Measure would allow conversion of thrifts

November 30, 1990|By New York Times News Service

WASHINGTON -- Federal regulators proposed yesterday that savings and loan institutions be permitted to convert to state-chartered savings banks.

The measure, which has been pushed hard by savings and loan lobbyists, would further blur the lines between different kinds of savings institutions.

It was viewed by some experts as another step in an industry consolidation that would inevitably lead to the demise of savings and loan associations.

The proposal was made by the Federal Deposit Insurance Corp., which insures deposits at the nation's banks and savings institutions.

The proposal appears to narrow a rift between regulators over an issue that has been hotly debated in state legislatures that are also considering measures to enable savings and loan associations to convert to state-chartered savings institutions.

The new regulation has the support of FDIC Chairman L. William Seidman. In recent weeks, however, T. Timothy Ryan Jr., director of the Office of Thrift Supervision and a member of the FDIC board, has strongly opposed easing the current rules and blocked applications by 14 savings and loan associations to convert.

Mr. Ryan has maintained that the savings and loan industry was merely seeking to avoid the requirements of the federal law adopted last year that imposed stringent restrictions on savings and loan institutions, increasing their capital requirements and limiting the types of speculative investments they can make in areas such as "junk" bonds.

Savings and loans, for instance, must invest 70 percent of their assets in home mortgages, which in many parts of the country are becoming less profitable as real estate values decline.

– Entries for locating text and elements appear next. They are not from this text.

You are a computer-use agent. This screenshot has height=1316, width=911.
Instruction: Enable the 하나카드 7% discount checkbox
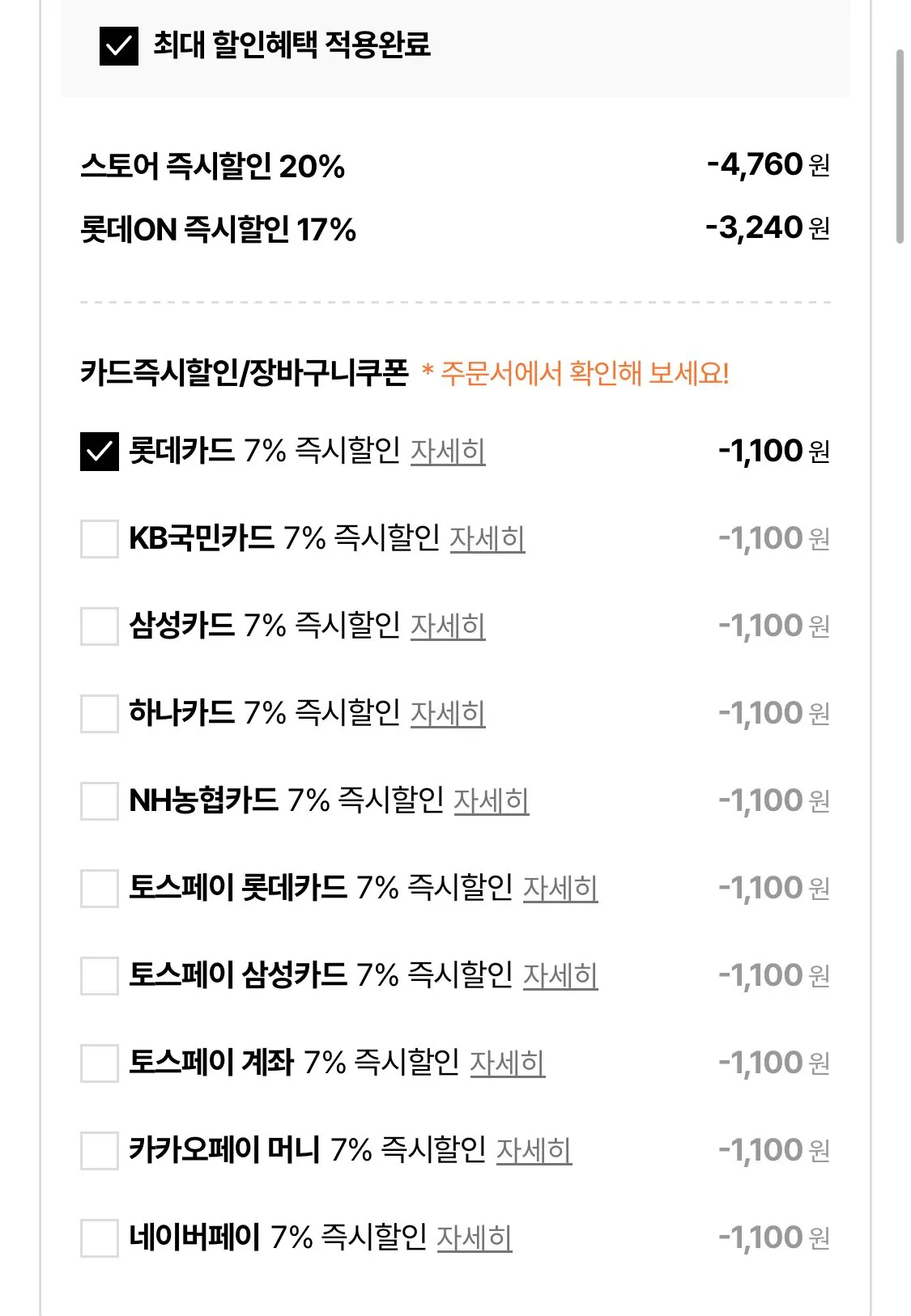[100, 713]

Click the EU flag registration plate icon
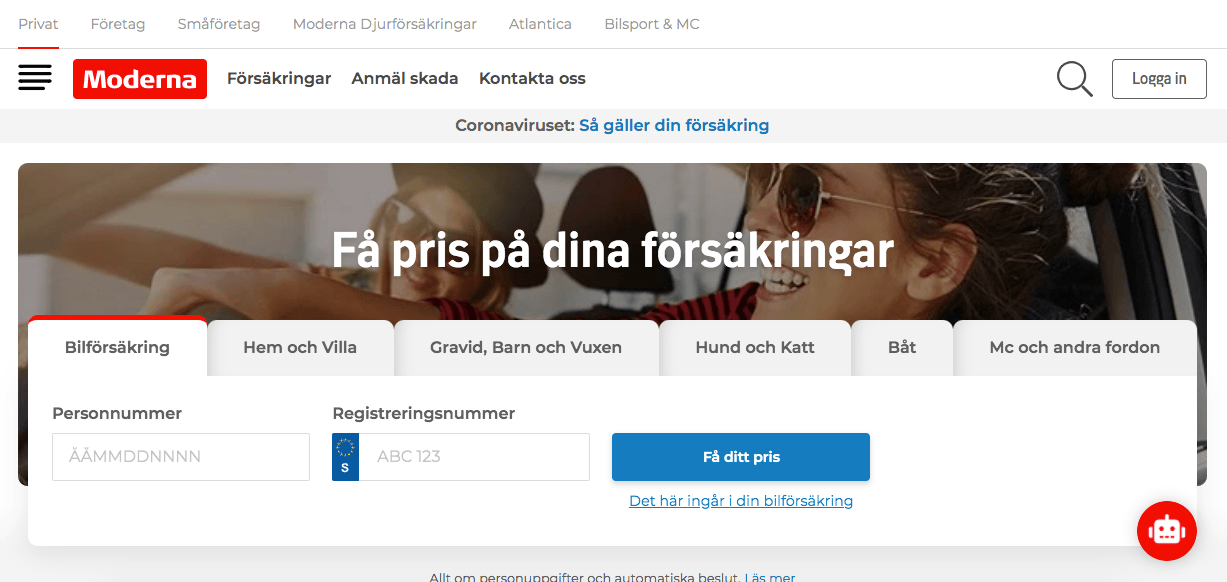(x=345, y=457)
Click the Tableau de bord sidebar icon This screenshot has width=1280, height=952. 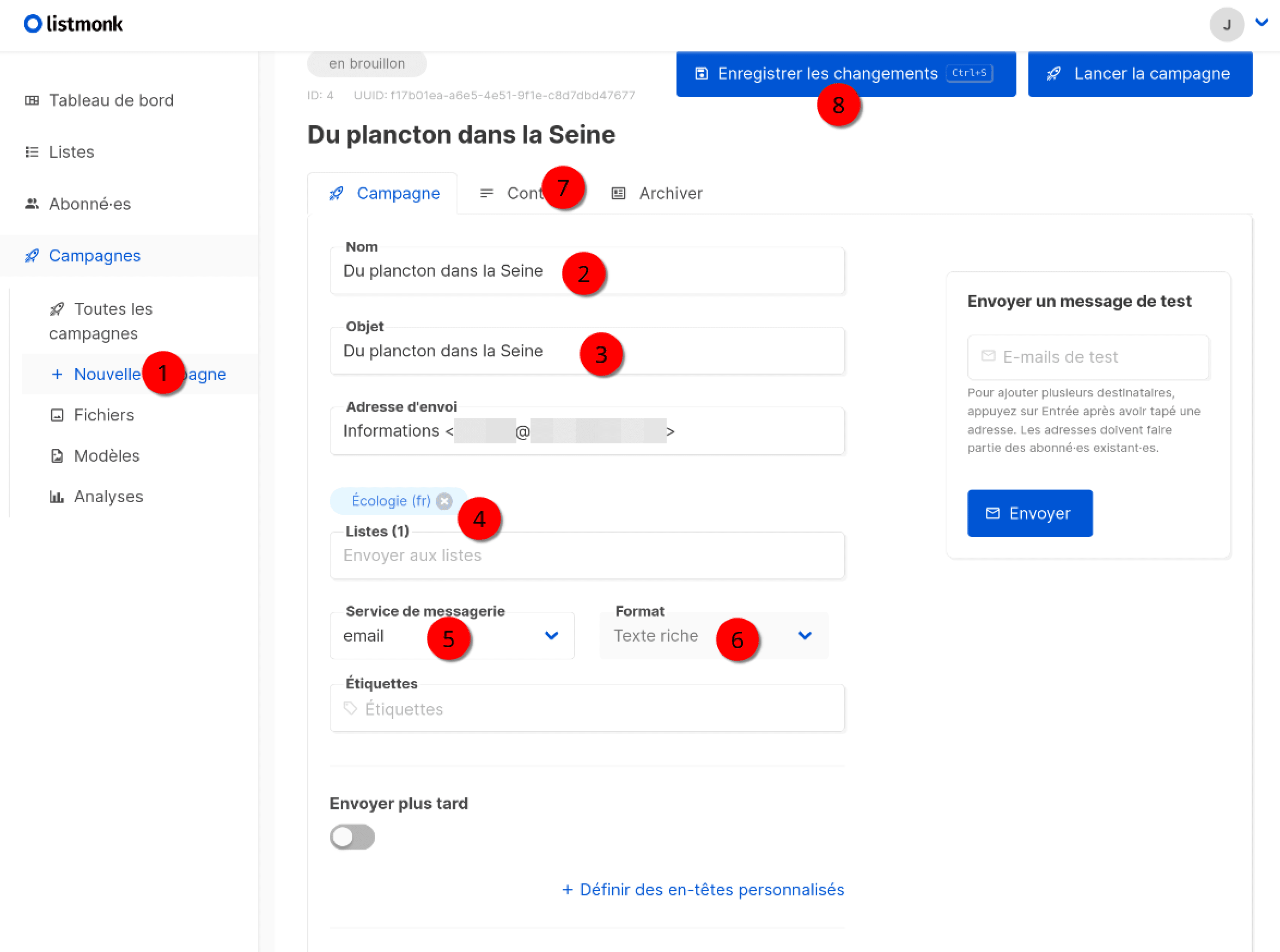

State-chartered savings banks in many states have only a 60 percent mortgage lending requirement.

The conversion measure is expected to have little effect on consumers. Institutions that convert would no longer pay annual fees to the Office of Thrift Supervision.

Savings and loan officials have cited the fees as a principal reason for converting. But those costs typically have been passed on to customers.

Mr. Ryan stopped short of outright endorsement yesterday but said he was satisfied that the proposal addressed many of the concerns he had about the power of converted institutions to make risky investments.

Industry executives applauded the proposal and predicted it would be adopted shortly after the 30-day comment period ends.

"Today's action should clear the way for well-capitalized, well-managed S&Ls to change charters and get away from the burdensome and unnecessary fees associated with being an S&L regulated by the Office of Thrift Supervision," said Mark J. Riedy, president of the National Council of Savings Institutions.